Provided records:
· · ·

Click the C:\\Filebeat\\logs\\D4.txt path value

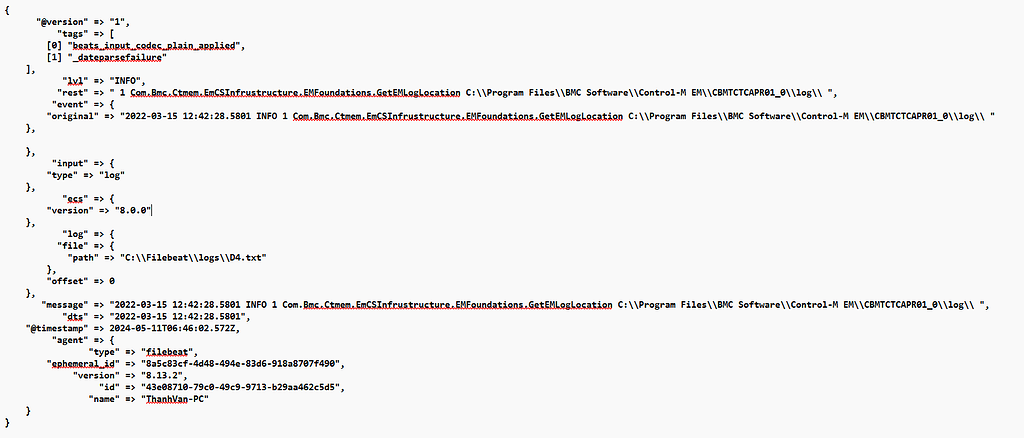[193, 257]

· · ·

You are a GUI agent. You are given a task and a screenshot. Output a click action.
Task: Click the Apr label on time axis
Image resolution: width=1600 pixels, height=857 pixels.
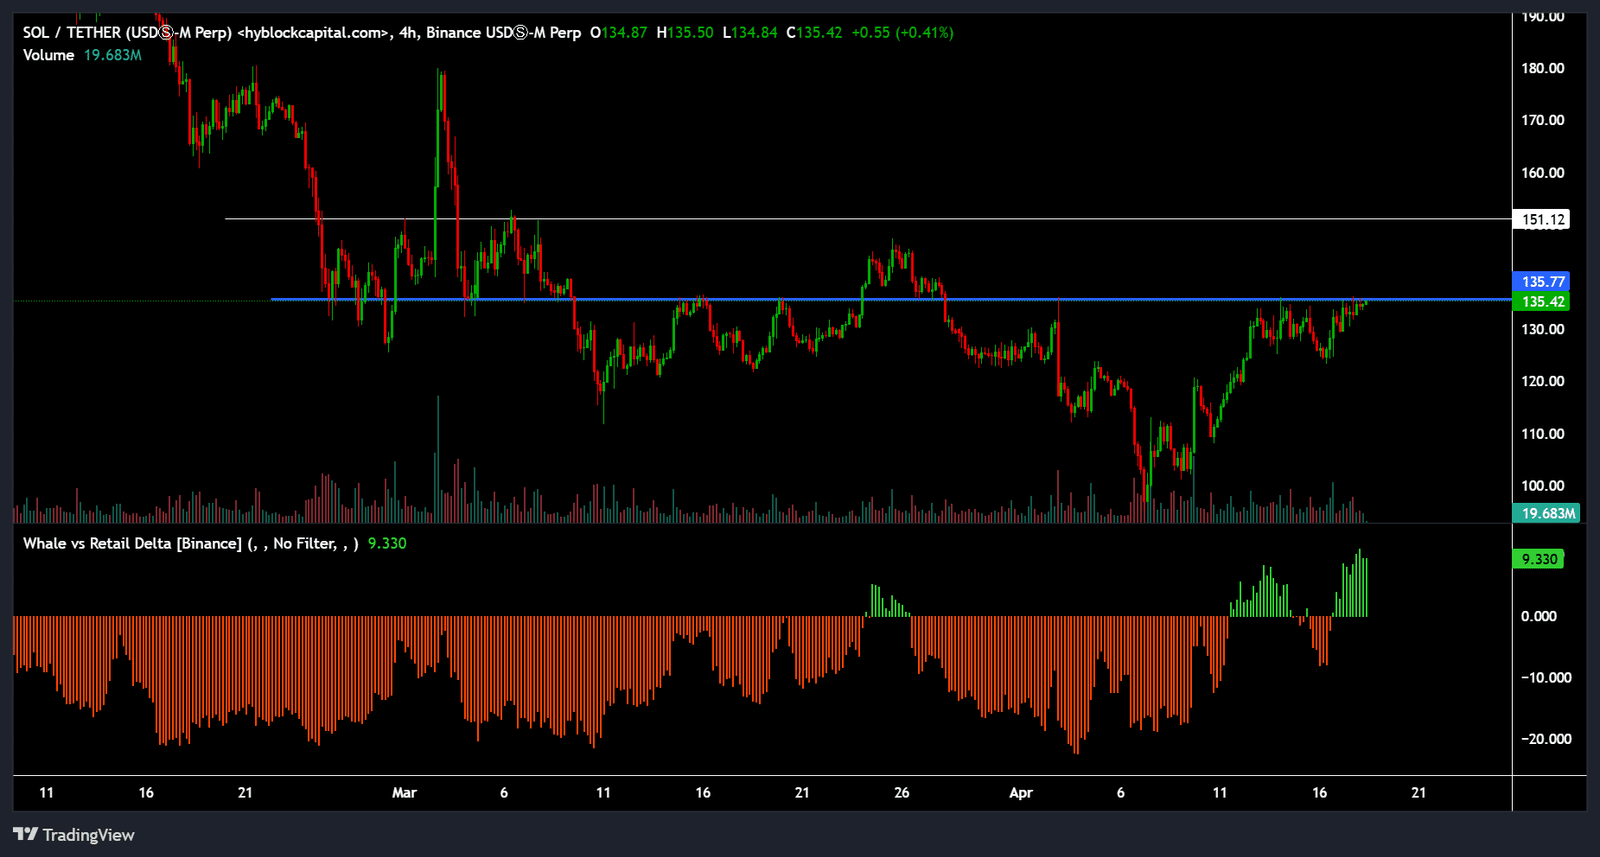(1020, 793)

· · ·

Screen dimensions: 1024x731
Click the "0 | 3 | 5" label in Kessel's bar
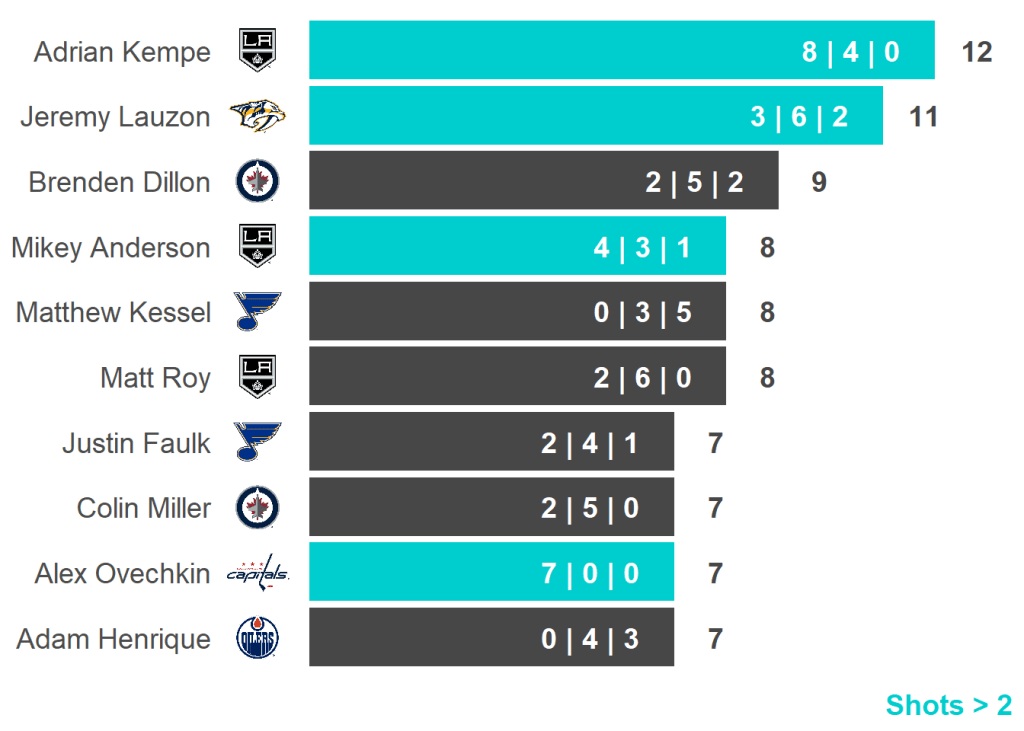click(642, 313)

· · ·

Reproduce the listing starting at the line that contains "You are a GUI" and ending at the line that contains "(1020, 793)", both included, multiplying each coordinate in the answers by 0.7 and rounding to whole numbers, with halves rounded up. Give only these lines, with the pictures omitted.

You are a GUI agent. You are given a task and a screenshot. Output a click action.
Task: Click the Apr label on time axis
Image resolution: width=1600 pixels, height=857 pixels.
(714, 555)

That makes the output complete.